Hochleistungs-Neigungsmesser erfüllen die Anforderungen rauer Umgebungen
Das SCL3300-Inklinometer, eingeführt von Murata, ist ein Hochleistungs-3-Achsen-Inklinometer. Seine Abmessungen betragen lediglich 7,6×8,6×3,3mm (Breite × Länge × Höhe), und es bietet vier Messmodi zur Auswahl, um verschiedenen Anwendungen und Anforderungen gerecht zu werden. Der Sensor zeichnet sich durch extrem geringes Rauschen aus und bietet eine Auflösung von bis zu 0,001°/√Hz.
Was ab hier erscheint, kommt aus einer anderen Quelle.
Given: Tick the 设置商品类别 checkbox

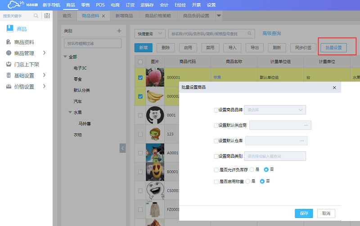Looking at the screenshot, I should click(216, 156).
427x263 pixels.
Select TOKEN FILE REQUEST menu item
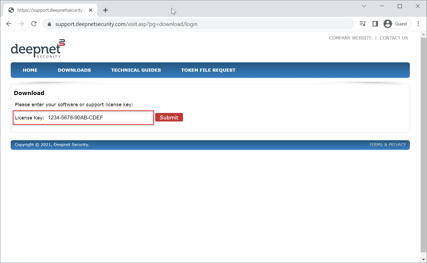click(x=208, y=70)
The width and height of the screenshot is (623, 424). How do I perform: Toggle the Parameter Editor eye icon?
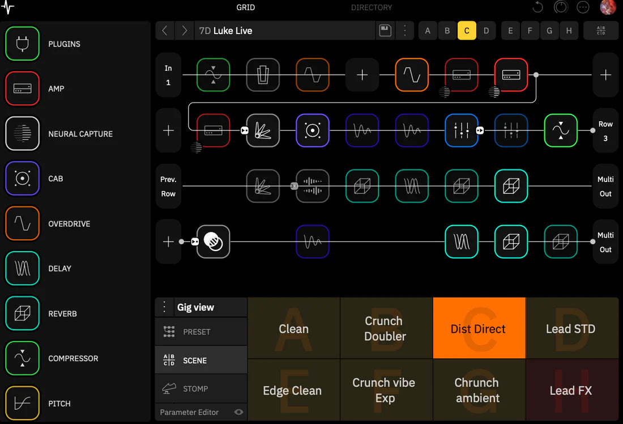(x=238, y=412)
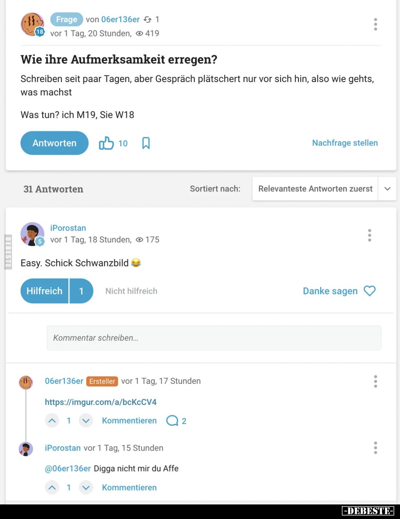Mark the answer as Nicht hilfreich
Viewport: 400px width, 519px height.
(131, 291)
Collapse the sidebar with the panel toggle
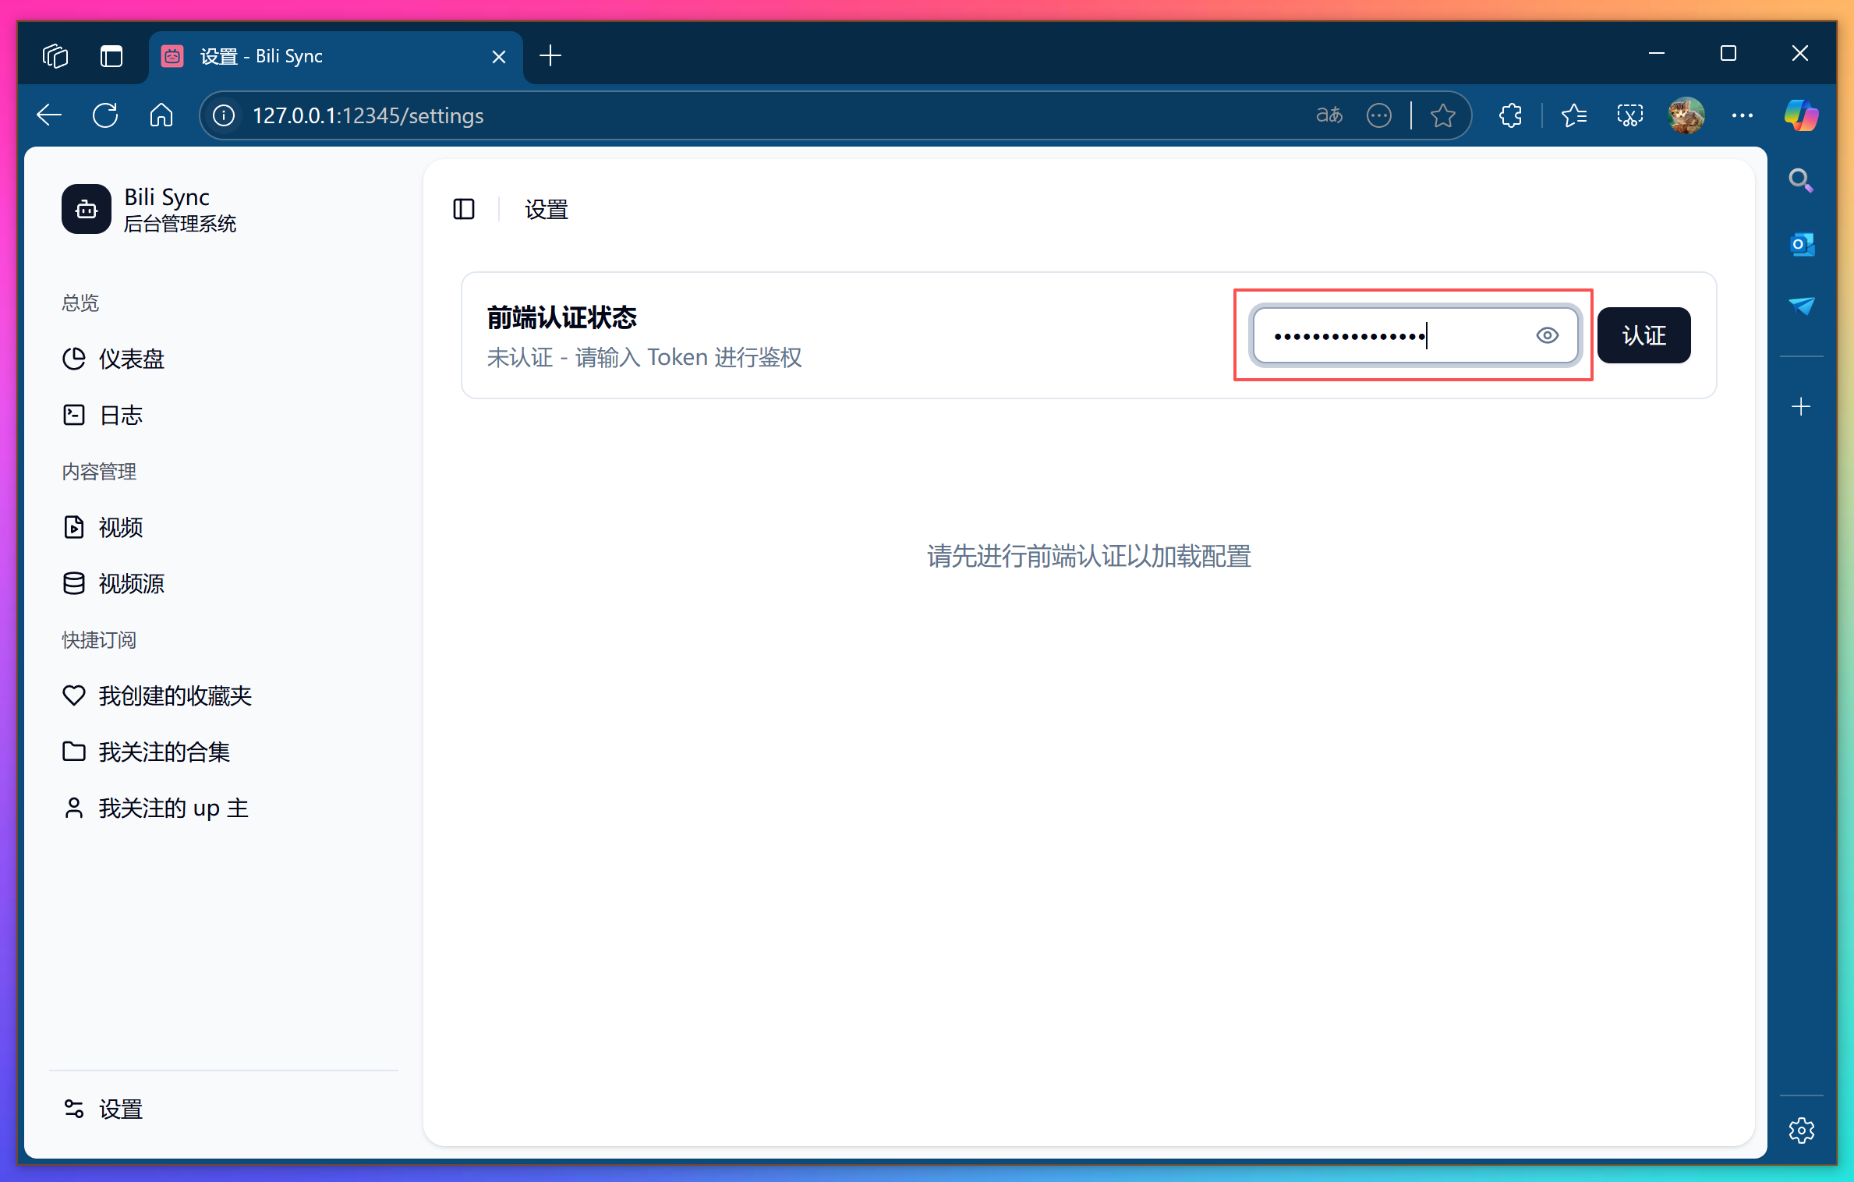This screenshot has height=1182, width=1854. point(464,209)

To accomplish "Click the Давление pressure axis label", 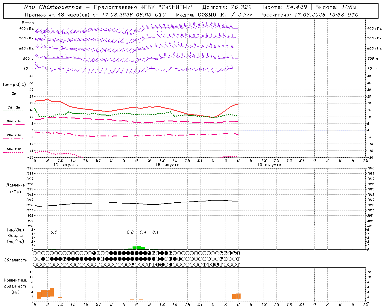I will 16,185.
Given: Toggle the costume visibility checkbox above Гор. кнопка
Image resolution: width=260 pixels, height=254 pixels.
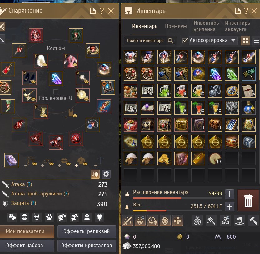Looking at the screenshot, I should (x=56, y=91).
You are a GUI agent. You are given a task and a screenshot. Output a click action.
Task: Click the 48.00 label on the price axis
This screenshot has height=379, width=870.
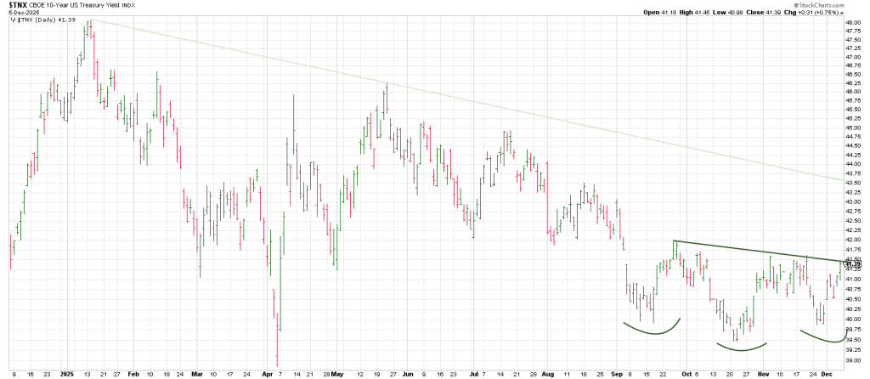[x=853, y=23]
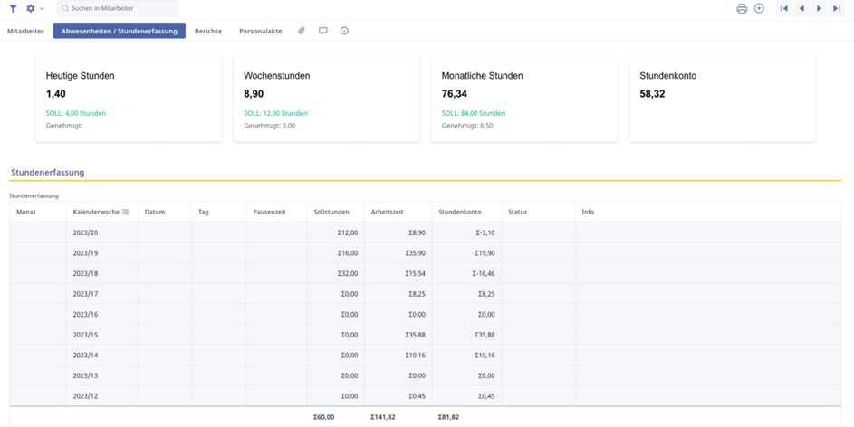Switch to the Mitarbeiter tab
854x427 pixels.
click(x=25, y=31)
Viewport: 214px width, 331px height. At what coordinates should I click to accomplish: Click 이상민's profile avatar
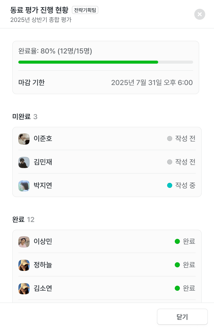[x=24, y=242]
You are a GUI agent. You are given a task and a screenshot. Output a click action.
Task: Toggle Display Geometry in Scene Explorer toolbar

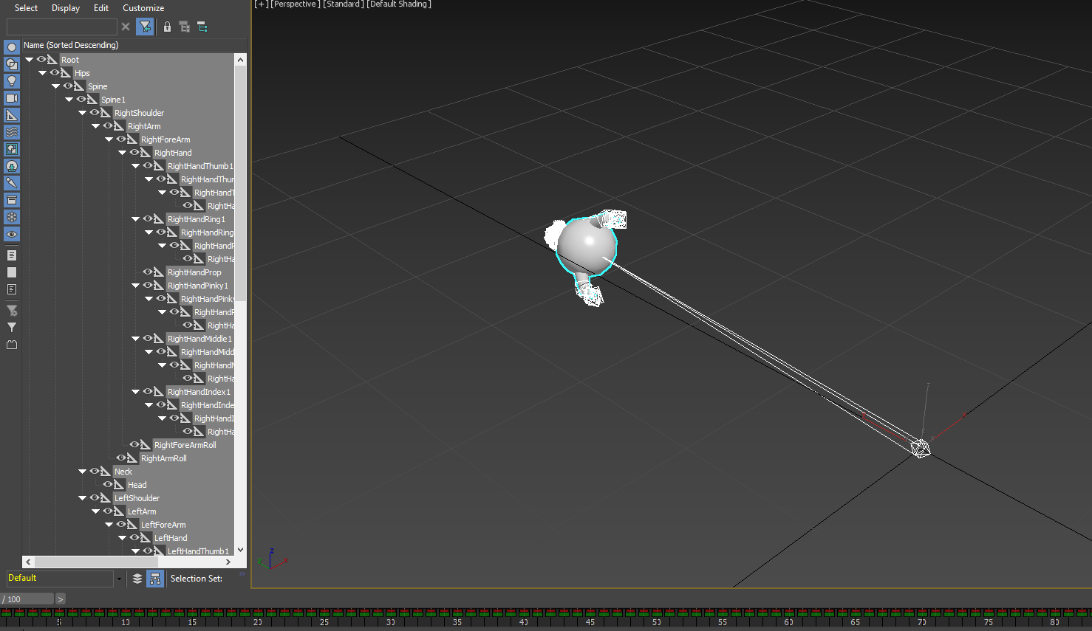[x=12, y=46]
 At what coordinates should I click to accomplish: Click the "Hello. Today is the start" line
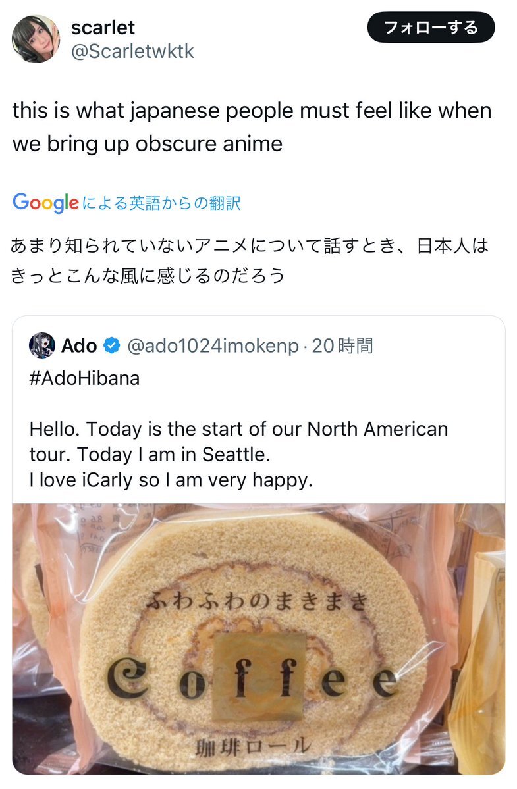coord(238,429)
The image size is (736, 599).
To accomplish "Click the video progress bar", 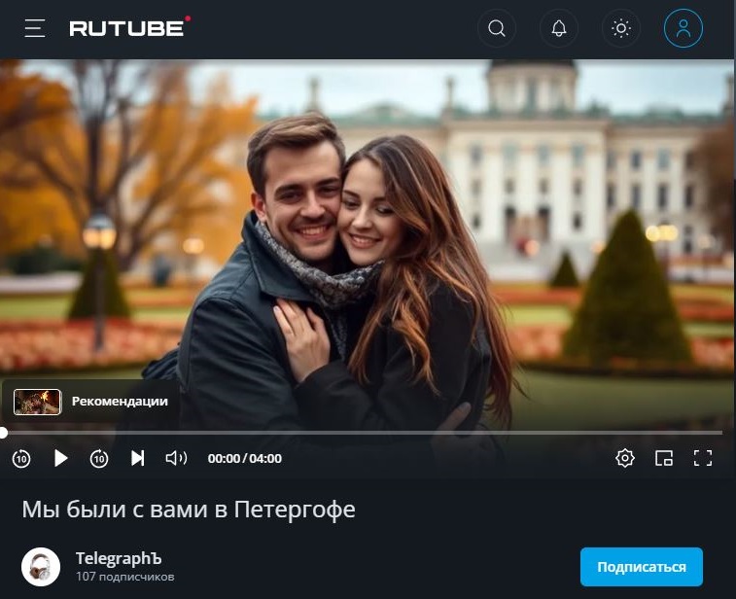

Er verfügt über eine interne SPI-Digitalschnittstelle, hervorragende mechanische Dämpfungseigenschaften und einen Betriebstemperaturbereich von -40 bis 125 °C. Der Stromverbrauch beträgt nur 1,2 mA bei einer Versorgungsspannung von 3,0 bis 3,6 V. Dank der ausgereiften kapazitiven 3D-MEMS-Technologie liefert das SCL3300 eine hohe Leistung und ist ideal für robuste und langlebige Designs geeignet. Das SCL3300 eignet sich hervorragend für Anwendungen, die hohe Stabilität in rauen Umgebungen erfordern, wie z.B. Niveaumessung, Neigungskompensation, Maschinensteuerung, Strukturüberwachung, Inertialmesseinheiten (IMUs), Robotik sowie Positionierungs- und Navigationssysteme. Um das Entwicklungstempo von Produkten zu beschleunigen, hat Murata die digitale Beschleuniger/Neigungsmesser-Platine SCL3300-D01-PCB eingeführt. Diese Platine unterstützt ein Drei-Achsen-Inklinometer mit einem Bereich von ±2,4g und ist mit dem MEMS-Digitalinklinometer der SCL3300-Serie-Trägerkreisschaltung ausgestattet. Der Zweck der Trägerkreisschaltung besteht darin, die schnelle Prototypenerstellung zu erleichtern. Die SCL3300-Chip-Trägerkreisschaltung umfasst Sensoren, Design der Schaltung, die direkt auf der Platine verlötet sind, sowie Header und passive Bauteile. Ein weiteres Inklinometer, das BCGMCU, ist die zweite Generation der BCG-Lösung mit verbesserter Leistung. Es eröffnet neue Möglichkeiten zur Überwachung des Zustands von schlafenden Personen in Krankenhäusern oder zu Hause. Es kann verschiedene biologische Signale wie Pulsfrequenz, Atemfrequenz und Atemzeiten einer schlafenden Person erfassen und so erkennen, wann eine Person das Bett verlässt, sowie den Schlafzustand analysieren. Die BCGMCU-Lösung besteht aus einem vorprogrammierten Mikrocontroller (BCGMCU-D01) und dem SCL3300-D01-Inklinometer und bietet eine Komponentenlösung, die speziell auf Softwareanbieter, Dienstleister und OEM-Systemintegratoren zugeschnitten ist.
Fazit
Muratas Picoleaf-Piezofilm-Sensor, bekannt für seine hohe Empfindlichkeit und Umweltfreundlichkeit, zeichnet sich durch hervorragende Eigenschaften wie geringe Größe, niedrigen Stromverbrauch und hohe Empfindlichkeit aus. Er kann vielseitig in verschiedenen piezoelektrischen Erkennungsanwendungen eingesetzt werden, darunter berührungsempfindliche Benutzeroberflächen, tragbare Geräte und robotische taktile Sensoren. In Kombination mit dem Hochleistungs-Neigungsmesser SCL3300 bietet er herausragende Steuerungsmöglichkeiten für Roboteranwendungen, was ihn zu einer ausgezeichneten Wahl für entsprechende Anwendungen macht.